O’Donnell: What biases have you found to be most harmful to mentorship?
Milkman: Stereotyping, where we assume that people having certain characteristics—how they look, how they talk—allows you to make assumptions about their abilities, or their interests. Even if you have the best of intentions as a mentor, you may inadvertently use stereotypes to shape the kinds of advice and pointers that you offer to your mentees.
O’Donnell: Can you think of an example?
Milkman: For instance, if you have multiple mentees, and you think an opportunity might be beneficial for one of them, you should stop and say, “Hey, could this be beneficial for the others? Is there a reason I'm not thinking of them? Is there a true distinction in their interests or what would benefit them? Or could it possibly be stereotyping?”
O’Donnell: Your work on decision-making bias in mentorship has expanded on the concept of “micro-inequities.” What are those and what role do they play in people’s professional lives?
Milkman: Small things add up over the course of a career, including a lack of opportunity, or a lack of networking. In our work, we looked specifically at the encouragement that prospective doctoral students received from faculty when they approached them about their research and the possibility of working with them. If a professor’s decision to respond or not is based on any kind of stereotyping, we argue that this is exactly the type of small act that, when aggregated, can have a large impact on a person’s career. If every time you seek encouragement you face these inequalities—less encouragement, less responsiveness—it can add up to substantially fewer women and minorities in the pipeline.
O’Donnell: What is the most counterintuitive thing that behavioral economics has to say about how bias can impact people’s careers over time?
Milkman: In the context of networking, which is very relevant to mentoring, we are likely to try and help people in our social networks by making connections for them. I might say, “Oh, you’re interested in journalism—I was just talking to a journalist that writes for The Atlantic.” We proactively or even just reactively offer helpful connections, guidance, and opportunities for people in our social networks, because that's part of being a good person, frankly.
The thing is, every time we offer help to one person, that’s actually harming all the people who aren’t receiving help. If one person gets a leg up, that’s a leg down for whomever else is competing for those opportunities.
O’Donnell: And what does that mean for women and people of color?

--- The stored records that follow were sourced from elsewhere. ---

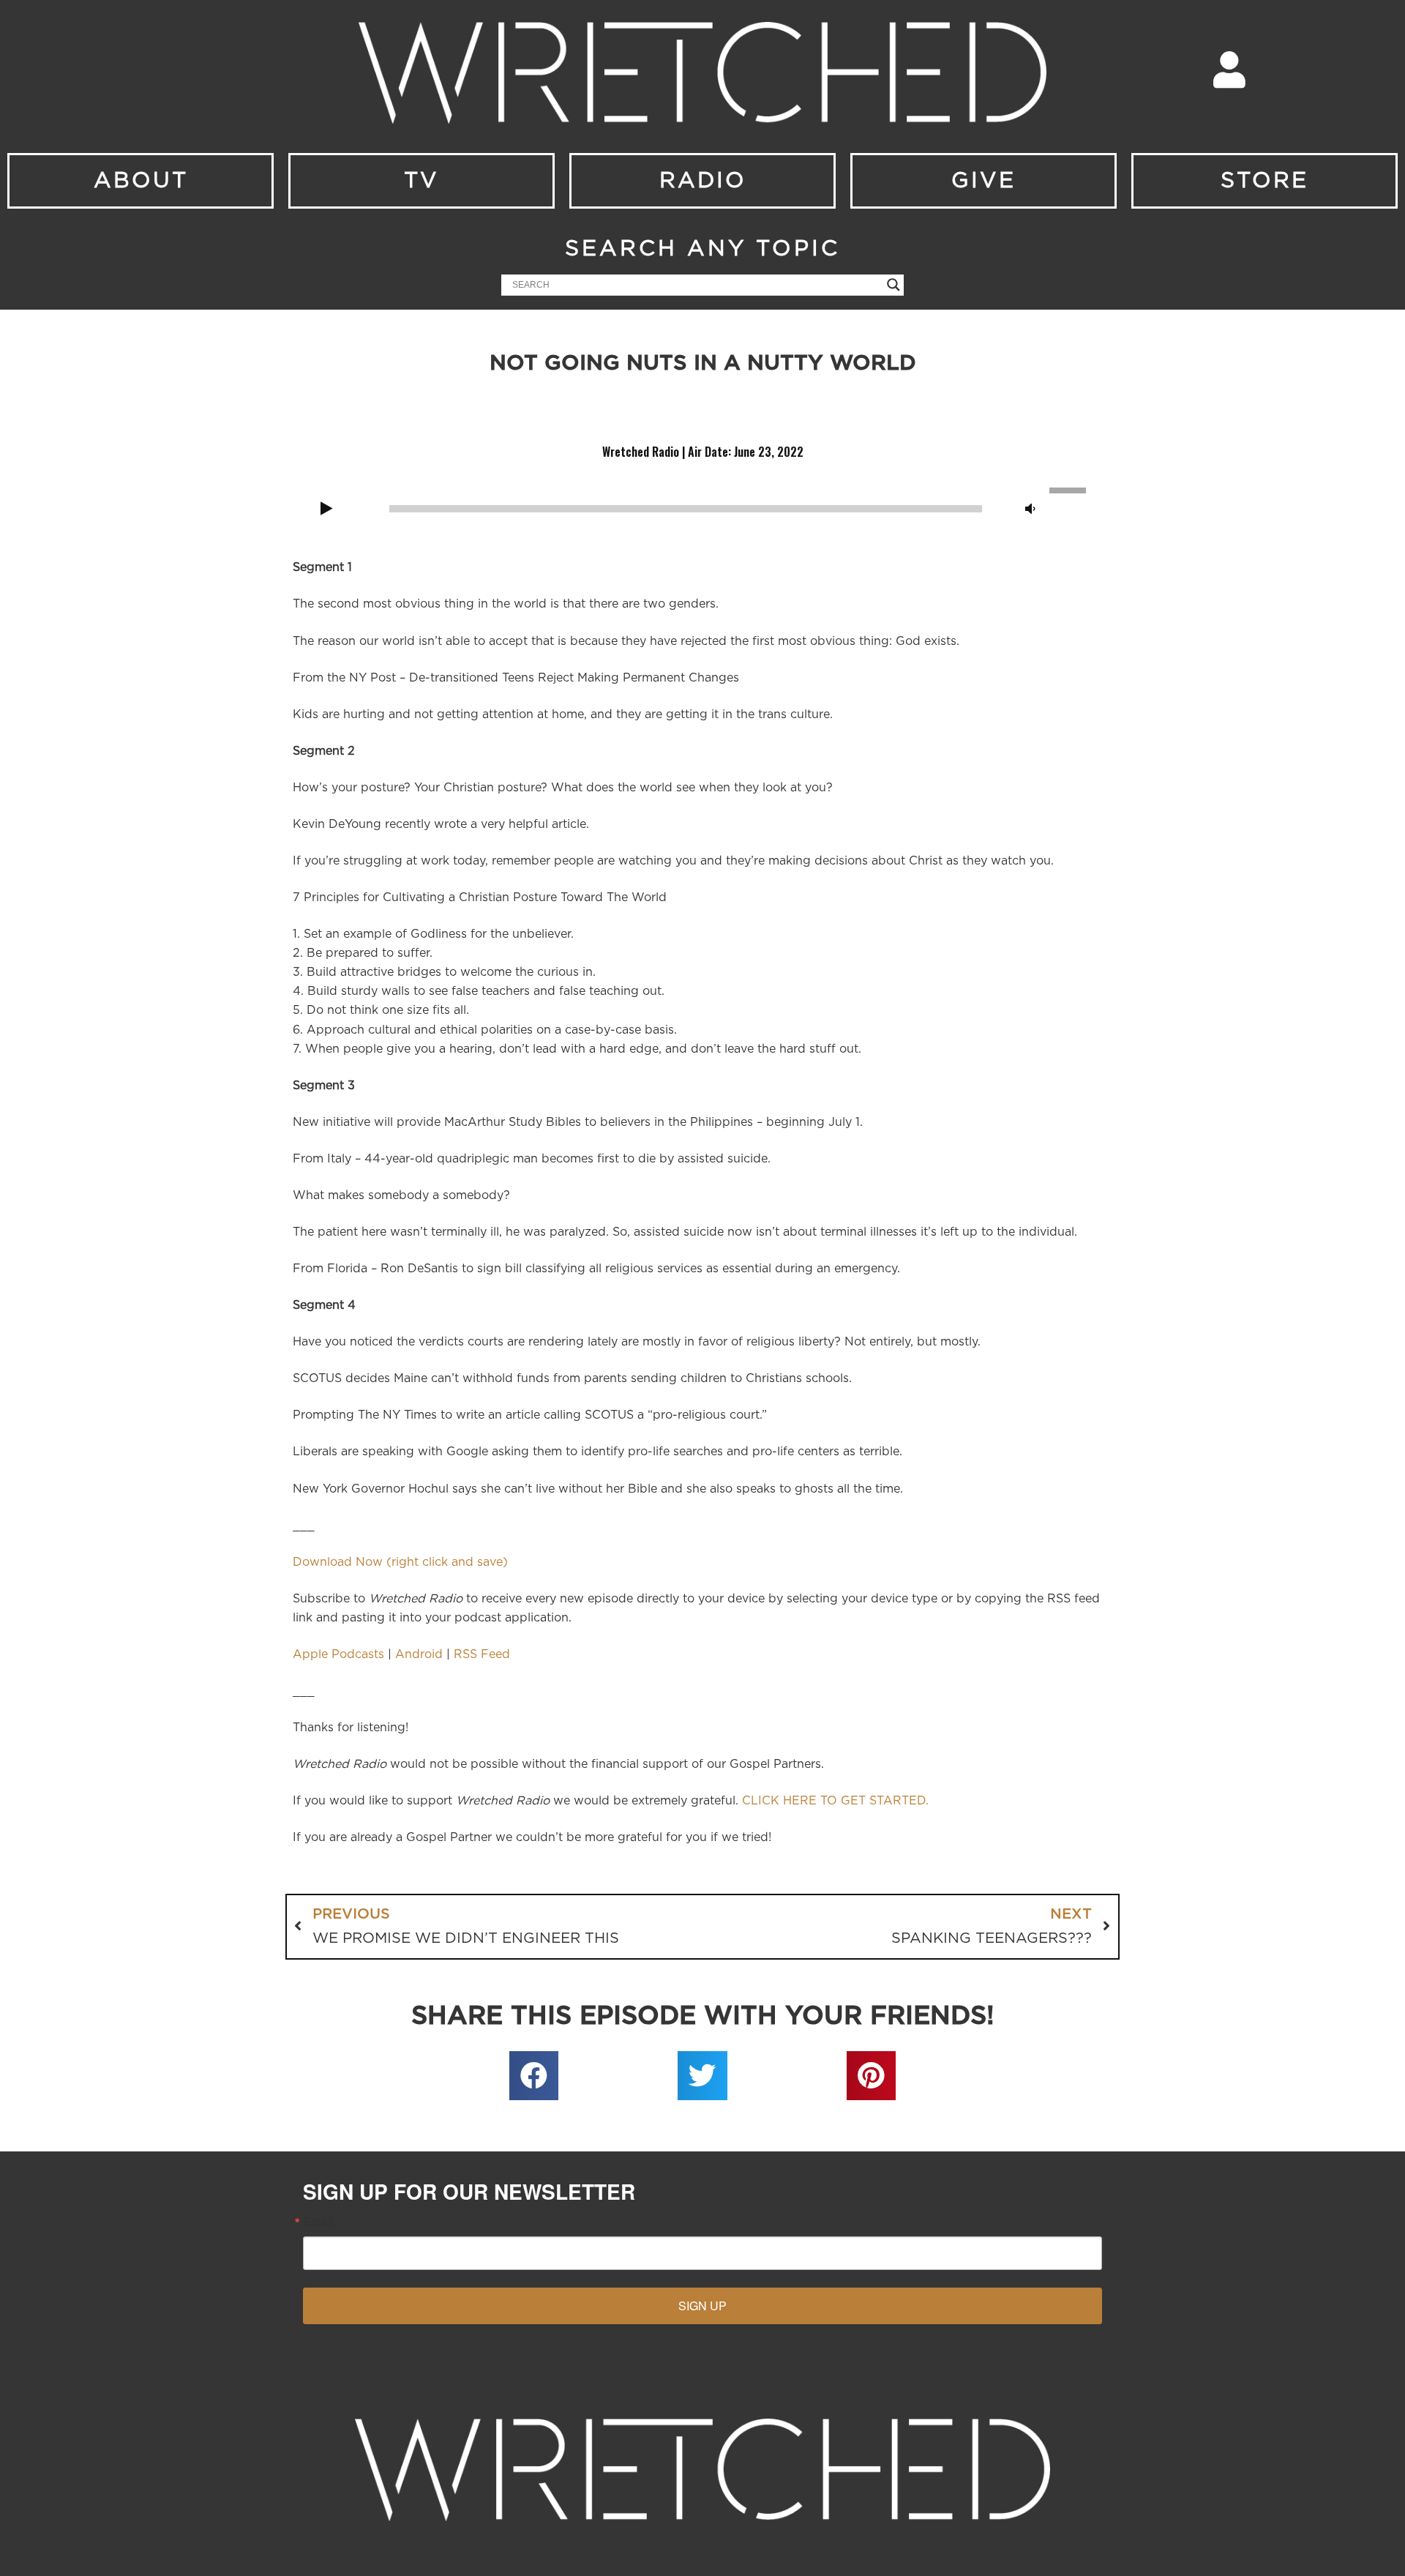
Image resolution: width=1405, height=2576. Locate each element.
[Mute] (1030, 509)
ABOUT (141, 181)
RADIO (702, 181)
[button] (534, 2076)
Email (318, 2222)
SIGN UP (702, 2305)
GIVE (983, 181)
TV (421, 181)
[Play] (326, 509)
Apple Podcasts (338, 1654)
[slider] (1069, 489)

Milkman: White men tend to have the best social networks and be the best connected—that is an empirical fact. What that means is that when we are all going around in our daily lives, trying to help the people we know, the act of helping those people disadvantages women and minorities—because at scale white men preferentially get those networking advantages. And so that’s another really pernicious bias that I think as a mentor we have to be very aware of: Who are we helping?